The present invention includes production as the oxygen flow of permeating airflow or oxygen-enriched stream with as the method for the anoxic air-flow that is detained air-flow, it at first isolates oxygen from the feed stream of containing element oxygen, then oxygen flow or the oxygen-enriched stream that therefore cooling obtains in same separator-cooler.This separator-cooler has a separator portion and cooling segment and oxygen product exit portion, and wherein separator portion comprises having the ion migration barrier film that is detained side and per-meate side.The method comprising the steps of: (a) feed stream is compressed; (b) feed stream with compression is divided into primary air part and time air-flow part; (c) heating primary air part; (d) primary air of heating is partly introduced the separator portion of this device; (e) inferior air-flow is partly imported the cooling segment that oxygen product exports near this device; (f) from the primary air part of heating, remove oxygen by the ion migration barrier film of separator portion, thereby obtain the oxygen-enriched stream of heat, and obtain the anoxic air-flow in the delay side of barrier film in the per-meate side of barrier film; (g) heat is delivered to time air-flow part from oxygen-enriched stream, inferior air-flow part with produce oxygen air-flow or oxygen enrichment product gas flow and heating, time air-flow part or discharge this device wherein, or before inferior part air-flow of heating is partly introduced the separator of this device, partly merge, and the anoxic air-flow is discharged this device with the primary air that heats.
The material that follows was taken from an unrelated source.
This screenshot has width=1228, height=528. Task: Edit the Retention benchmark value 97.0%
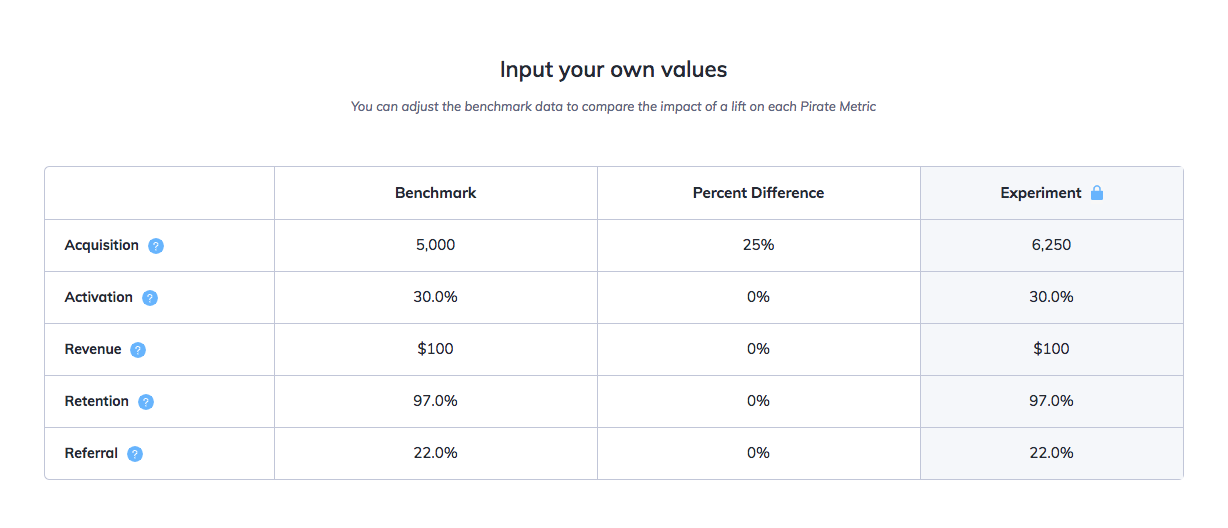pyautogui.click(x=436, y=401)

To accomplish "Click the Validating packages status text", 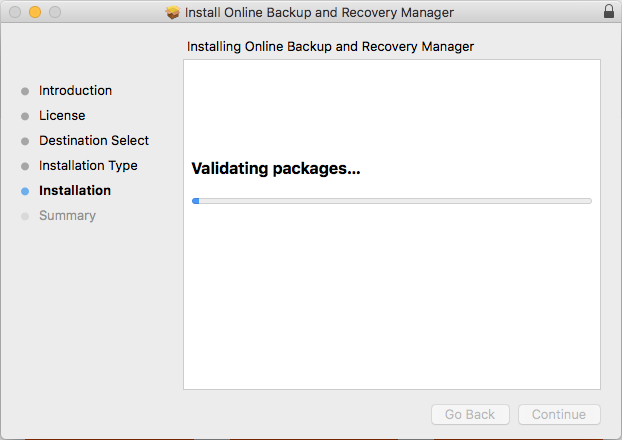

In the preferred concrete scheme of the present invention, separator-cooler also comprises the reactor part, and it comprises that the ion that has per-meate side and be detained side moves barrier film and sets up single reactor-cooling arrangement or single reactor-separator-cooler device.In reactor-separator-cooler device, reaction gas flow is incorporated into the per-meate side of the ion migration barrier film of this device reaction part, with near the second time oxygen flow reaction per-meate side of infiltration by the ion migration barrier film of ion migration barrier film, generation is used to purge the reaction product gas of the ion migration membrane permeate side of this device separator portion, this reaction product stream and for the first time in oxygen flow and the oxygen flow for the second time any unreacted oxygen be combined as oxygen-enriched stream, discharge this device, and the anoxic air-flow is discharged this device independently.The ion migration barrier film of this device separator portion and the ion migration barrier film of this device reaction device part can be integrated, more preferably, the ion migration barrier film of this device separator portion comprises the carrier of porous and is made up of the ion transport materials that has the high oxygen conductivity under high oxygen partial pressures, and the ion migration barrier film of this device reaction device part is formed by depress the mixed conductor layer with best stabilized life at the low oxygen branch.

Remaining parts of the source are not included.